Discography of the Japanese heavy metal band

The discography of the Japanese heavy metal band Seikima-II consists of 14 studio albums, 11 live albums, 29 singles and numerous compilations, many of which feature re-recordings.
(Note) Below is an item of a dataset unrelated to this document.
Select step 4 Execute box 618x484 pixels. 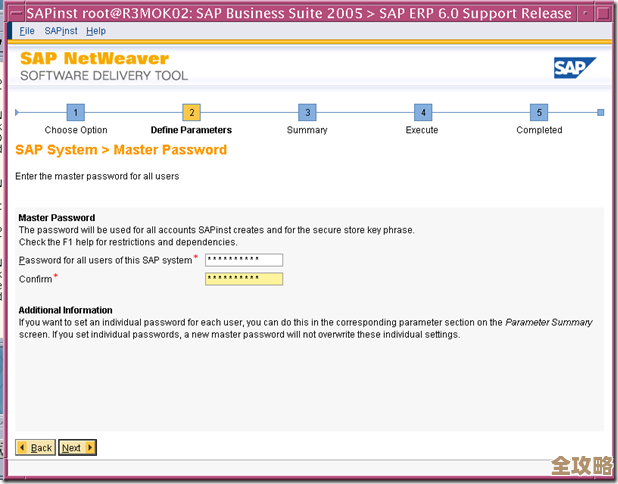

Formed in 1982, Seikima-II released 12 studio albums before disbanding in 1999. Their first, Seikima-II - Akuma ga Kitarite Heavy Metal, was released in 1985, reached number 48 on the Oricon chart and marked the first time a Japanese metal band sold over 100,000 copies. Their second, The End of the Century, was released the following year, reached number 5 and sold over 200,000 copies. The 1989 compilation of re-recordings, Worst, was the first Japanese metal album to reach number one on the chart. In total, the group has sold over 10 million records in Japan alone.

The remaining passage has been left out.